Ernest Westlake was raised a Quaker, but became interested in both the Woodcraft movement and Paganism.  Ernest and Aubrey Westlake, a father and son team, founded the Order of Woodcraft Chivalry.  This group emulated the Scout movement based on Seton's "Birch Bark Roll" books.  The Westlakes organised the Order of Woodcraft Chivalry into three grades: wood cubs, woodcraft scouts, and Pathfinders.  The elite core of the Woodcraft Chivalry worked at "Sun Lodge" at Godshill in the New Forest.  For three years in the 1930's Peace Army Camps were conducted at Godshill, "where young unemployed men were involved in something now being seen as Permaculture work." (page 13, Aisling No.8)  The Westlakes approached John Hargrave in 1917 and invited him to join the Order of Woodcrafft Chivalry.  He declined, but agreed to be a member of their guiding council.

John Hargrave rose through the scouting ranks to become Scout Commissioner for Woodcraft and Camping.  His Lonecraft manual is still the definitive text on solo survival for scouts.  He incorporated many of the North American ideas pioneered by Seton into his own groups, Hargrave was associated with both the Social Credit Party and the Kibbo Kift Kindred.  The Woodcraft Folk were initially members of the Kibbo Kift who dissented from Hargrave's political views.

It was stated on page 14 of Aisling No.8 that "Informatoin about the Kift is sketchy."  This is not so.  John L Finlay's classic "Social Credit: the English Origins" provides considerable information about John Hargrave and the Kibbo Kift Kindred.

Hargrave was raised as a Quaker and a pacifist.  He accused the Scout Commissioners of being "militarist" and "imperialistic", and claimed that the scouting movement was being exploited by "the ultrapatriotic forces as an instrument of war."  The scout Hierarchy, in turn, contempuously branded him a socialist, and something of a "Bolshevik."  Hargrave retaliated in 1920 by launching the Kibbo Kift Kindred as an anti-war, outdoor philosphy.  It existed "to act as an intrument of social recognition."  However, Finlay claimed: "The Kindred have one common aim, world unity (page 150).  He further stated that Kibbo Kift was an old Cheshire phrase meaning "proof of great strength." (page 149).  This makes nonsense of the Aisling claim that Kibbo Kift meant "a good chap." Finlay's thorough history of the Social Credit Party discounts most of the Aisling claims.

The Aisling statement "Unlike scouts, each Kifter had to take a Craft name..." is misleading.  The inference is that the Kibbo Kift shared practices with Witchcraft.  Each Kin member adopted the name of an animal or a bird after the manner of the American Indians.  Hargrave's name was White Fox.  He subsequently adopted the "Indian" title Wa-Whaw-Goosh to indicate that he was the paramount chief of the Kibbo Kift Kin.

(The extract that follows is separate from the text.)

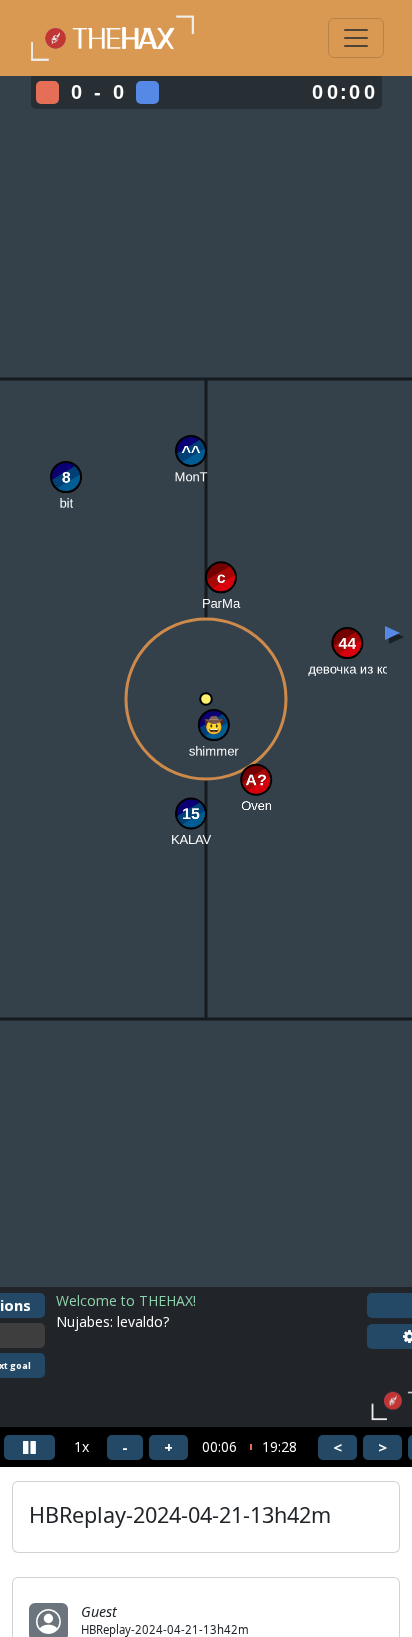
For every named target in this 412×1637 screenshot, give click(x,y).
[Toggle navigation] (356, 38)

Hargrave intended to head a movement of national regeneration and looked ahead to a glorious future.  Paradoxically, he would lead England into the brave new world by founding a folk revival.  Hargrave believed that the English could only produce a superior breed by drawing on their Anglo-Saxon roots!

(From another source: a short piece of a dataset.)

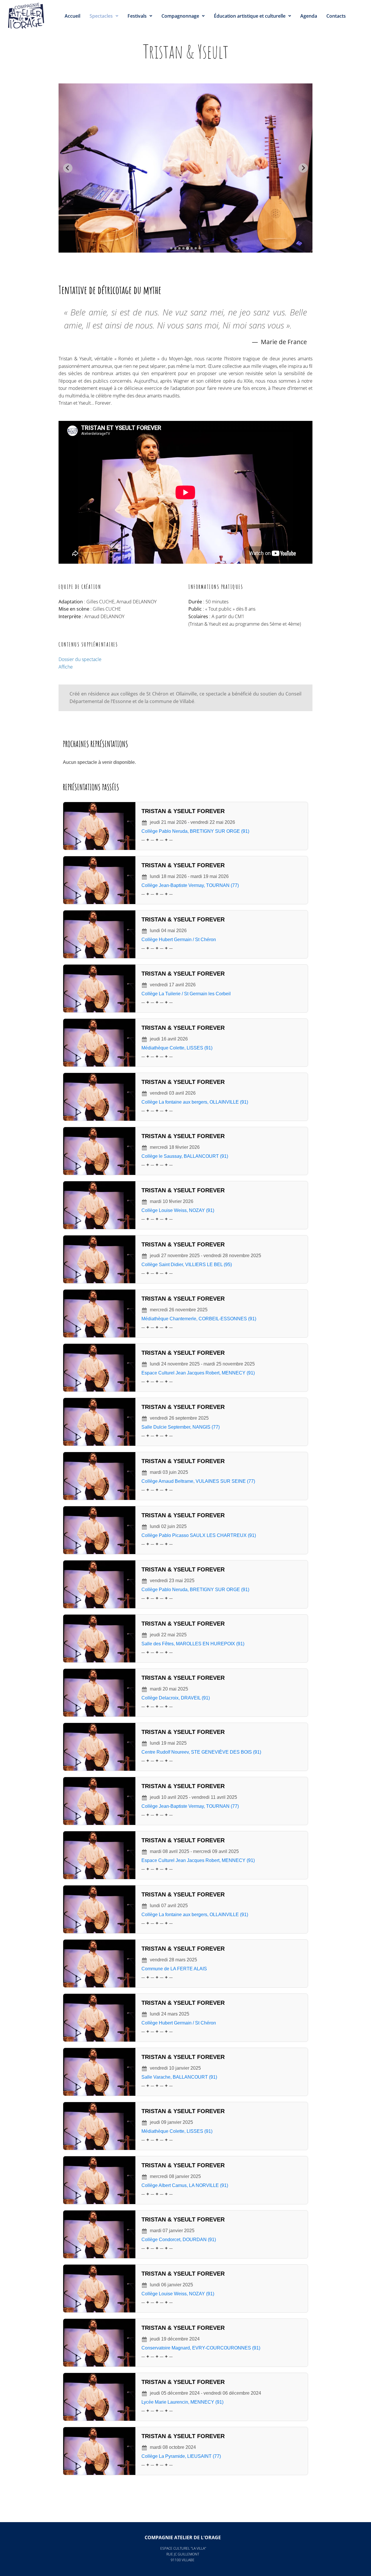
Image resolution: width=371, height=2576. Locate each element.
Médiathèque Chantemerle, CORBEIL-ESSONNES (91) (198, 1318)
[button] (103, 16)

Finlay stressed that the Kibbo Kift Kin was a folk revival.  The philosophy of the Kin owed much to Thoreau on the one hand and the Herbert Spencer on the other.  To achieve this ideal, citizenship and the right to marry would be withheld until the candidate had successfully completed a system of training.  Eugenics and recapitulation were central to the thinking of the Kin.

Nietzsche had influenced both the Kibbo Kift Kin and the Order of Woodcraft Chivalry.  The major premise of the Kin was "the proper function of the individual was to live splendidly."  Hargrave encouraged elitism.  The Kin were the nucleus of a new human strain.  "We were the elite," one ex-member proudly proclaimed.  (Finlay page 151)

Both the Order of Woodcraft Chivalry and the Woodcraft Folk practised forms of recapitulation.  The Soldier of Pan article on page 9 of Aisling No.8 made an oblique reference to recapitulation.  It claimed that Rick's aunt "unbaptised" him.  This incident was misleading because readers were meant to see a witchcraft parallel.  However, this is the initial step in recapitulation.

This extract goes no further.